- TEXT EXCERPT
>>>>>
Regularly scheduled programming: How streaming platforms are changing the TV landscape

A golden Emmy Award statue stands between actress and writer Phoebe Waller-Bridge and talk-show host John Oliver
Graphic by Elaine Yang

Every year, on a designated day in September, TV lovers (including myself) get to park themselves on the couch for three-plus hours and watch the biggest night of winners, snubs and stars: the Primetime Emmy Awards. 

The 71st Emmy Awards were on Sept. 22 at the Microsoft Theater in Los Angeles. The two biggest awards of the night, Outstanding Comedy Series and Outstanding Drama Series, were given to “Fleabag” and “Game of Thrones,” respectively. 

The Emmys are always a night of celebration, and for some, disappointment, but it begs for discourse on how watching TV has dramatically developed and changed the fairness of award shows. After all, of the more than 100 awards given out during the Creative Arts Emmy Awards and the Primetime Emmy Awards, 46 went to shows from Netflix, Amazon or Hulu. 

The first Netflix original series “House of Cards” premiered in 2013. Since then, Netflix has released more than 200 original shows. Other platforms such as Hulu, Amazon Prime Video and HBO have come out with their own unique content as well. 

Streaming shows clearly have more freedom when creating their content, allowing them to be more experimental and provocative. Network sitcoms (like “The Good Place” and “Brooklyn Nine-Nine”) usually fall between 20 and 25 minutes, with the exception of special season premieres or finales, and have restrictions on obscenity and profanity.

Streaming comedies, however, (like Amazon’s “The Marvelous Mrs. Maisel”) have the ability to average around 45 minutes and can include more cursing and nudity. This greatly changes the way shows are made and can lead to them being judged on an uneven playing field.
<<<<<
- DATA EXTRACT
>>>>>
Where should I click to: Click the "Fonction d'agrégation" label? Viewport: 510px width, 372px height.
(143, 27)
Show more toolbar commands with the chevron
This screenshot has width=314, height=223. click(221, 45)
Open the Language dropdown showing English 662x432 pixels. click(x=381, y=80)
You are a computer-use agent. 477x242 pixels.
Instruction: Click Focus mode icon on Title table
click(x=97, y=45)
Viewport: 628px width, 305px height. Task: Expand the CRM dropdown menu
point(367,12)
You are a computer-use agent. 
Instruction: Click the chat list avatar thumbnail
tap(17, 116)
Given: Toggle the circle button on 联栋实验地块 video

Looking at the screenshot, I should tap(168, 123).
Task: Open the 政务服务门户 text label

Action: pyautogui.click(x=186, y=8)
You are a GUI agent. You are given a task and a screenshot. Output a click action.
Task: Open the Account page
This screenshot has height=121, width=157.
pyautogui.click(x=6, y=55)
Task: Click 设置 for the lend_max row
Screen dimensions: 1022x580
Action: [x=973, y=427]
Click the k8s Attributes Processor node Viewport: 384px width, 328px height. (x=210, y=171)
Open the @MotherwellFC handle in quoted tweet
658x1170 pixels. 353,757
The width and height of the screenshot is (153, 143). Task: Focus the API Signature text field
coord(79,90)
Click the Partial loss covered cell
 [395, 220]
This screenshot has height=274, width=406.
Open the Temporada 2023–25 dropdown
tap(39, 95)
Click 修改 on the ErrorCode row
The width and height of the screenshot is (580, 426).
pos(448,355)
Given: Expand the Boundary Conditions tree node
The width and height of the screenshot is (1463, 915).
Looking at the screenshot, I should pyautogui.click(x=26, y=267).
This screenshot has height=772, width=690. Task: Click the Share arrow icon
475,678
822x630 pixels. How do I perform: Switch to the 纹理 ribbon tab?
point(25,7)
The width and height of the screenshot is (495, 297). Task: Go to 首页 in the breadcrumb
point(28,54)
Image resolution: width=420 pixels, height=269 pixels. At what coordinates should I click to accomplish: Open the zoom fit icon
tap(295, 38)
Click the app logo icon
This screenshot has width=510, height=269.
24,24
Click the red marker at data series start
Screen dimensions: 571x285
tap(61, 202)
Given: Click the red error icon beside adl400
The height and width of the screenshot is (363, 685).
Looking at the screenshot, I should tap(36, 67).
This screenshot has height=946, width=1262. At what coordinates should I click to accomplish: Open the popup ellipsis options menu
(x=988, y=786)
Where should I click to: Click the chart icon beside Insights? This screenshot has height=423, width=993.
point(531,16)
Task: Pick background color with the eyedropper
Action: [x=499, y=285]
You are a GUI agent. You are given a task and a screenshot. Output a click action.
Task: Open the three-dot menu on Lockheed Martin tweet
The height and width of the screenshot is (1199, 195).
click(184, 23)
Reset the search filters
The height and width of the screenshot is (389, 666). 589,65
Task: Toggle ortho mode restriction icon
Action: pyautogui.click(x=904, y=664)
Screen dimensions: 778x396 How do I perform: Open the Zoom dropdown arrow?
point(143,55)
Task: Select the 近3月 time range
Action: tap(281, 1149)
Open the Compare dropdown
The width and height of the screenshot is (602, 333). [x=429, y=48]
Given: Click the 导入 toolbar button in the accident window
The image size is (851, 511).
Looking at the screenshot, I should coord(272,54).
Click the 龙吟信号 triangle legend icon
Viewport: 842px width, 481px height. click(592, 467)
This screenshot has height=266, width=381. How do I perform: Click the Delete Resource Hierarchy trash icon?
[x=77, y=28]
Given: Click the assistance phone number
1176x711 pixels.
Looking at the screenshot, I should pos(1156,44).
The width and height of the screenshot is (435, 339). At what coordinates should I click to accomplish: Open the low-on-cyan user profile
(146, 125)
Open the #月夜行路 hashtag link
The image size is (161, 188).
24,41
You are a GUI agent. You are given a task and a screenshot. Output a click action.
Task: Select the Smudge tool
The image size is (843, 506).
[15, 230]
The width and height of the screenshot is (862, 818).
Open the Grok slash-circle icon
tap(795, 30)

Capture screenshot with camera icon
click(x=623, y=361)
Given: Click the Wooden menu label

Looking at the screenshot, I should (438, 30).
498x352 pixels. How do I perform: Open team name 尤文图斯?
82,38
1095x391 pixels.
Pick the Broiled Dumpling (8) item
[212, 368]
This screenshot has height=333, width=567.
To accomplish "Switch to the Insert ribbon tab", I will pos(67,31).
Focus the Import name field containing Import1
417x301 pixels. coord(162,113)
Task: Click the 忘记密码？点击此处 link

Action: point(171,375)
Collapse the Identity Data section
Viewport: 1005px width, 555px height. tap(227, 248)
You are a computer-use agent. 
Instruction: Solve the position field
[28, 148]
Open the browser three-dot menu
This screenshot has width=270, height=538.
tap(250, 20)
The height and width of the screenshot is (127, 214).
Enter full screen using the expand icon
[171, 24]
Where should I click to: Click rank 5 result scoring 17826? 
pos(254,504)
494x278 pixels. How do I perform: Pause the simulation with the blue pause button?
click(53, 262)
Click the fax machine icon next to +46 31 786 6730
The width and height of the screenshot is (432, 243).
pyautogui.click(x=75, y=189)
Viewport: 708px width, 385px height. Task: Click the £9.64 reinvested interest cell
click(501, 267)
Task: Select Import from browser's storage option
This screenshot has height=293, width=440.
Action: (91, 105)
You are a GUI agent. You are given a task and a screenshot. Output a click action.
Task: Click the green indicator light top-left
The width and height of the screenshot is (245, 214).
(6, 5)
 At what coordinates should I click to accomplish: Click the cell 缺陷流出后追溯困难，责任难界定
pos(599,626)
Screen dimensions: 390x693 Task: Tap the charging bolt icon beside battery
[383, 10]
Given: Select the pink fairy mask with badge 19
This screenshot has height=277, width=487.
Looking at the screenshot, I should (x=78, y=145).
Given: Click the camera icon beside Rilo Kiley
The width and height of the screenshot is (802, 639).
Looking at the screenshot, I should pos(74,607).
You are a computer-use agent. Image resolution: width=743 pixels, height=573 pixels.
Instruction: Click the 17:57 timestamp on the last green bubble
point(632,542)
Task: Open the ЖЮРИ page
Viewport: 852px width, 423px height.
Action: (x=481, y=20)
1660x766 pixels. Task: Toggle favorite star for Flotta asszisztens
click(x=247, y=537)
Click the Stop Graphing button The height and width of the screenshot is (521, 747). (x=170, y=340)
<<<<<
- TASK LIST
[1] In the article on streaming platforms and TV, where were the 71st Emmy Awards held?
[2] List every TV series title that the article on streaming platforms and TV puts in quotation marks.
[3] From the article on streaming platforms and TV, extract the passage starting with "A golden Emmy" and going on through "Primetime Emmy Awards.".

- ANSWER LIST
[1] At the Microsoft Theater in Los Angeles.

[2]
- Fleabag
- Game of Thrones
- House of Cards
- The Good Place
- Brooklyn Nine-Nine
- The Marvelous Mrs. Maisel

[3]
A golden Emmy Award statue stands between actress and writer Phoebe Waller-Bridge and talk-show host John Oliver
Graphic by Elaine Yang

Every year, on a designated day in September, TV lovers (including myself) get to park themselves on the couch for three-plus hours and watch the biggest night of winners, snubs and stars: the Primetime Emmy Awards.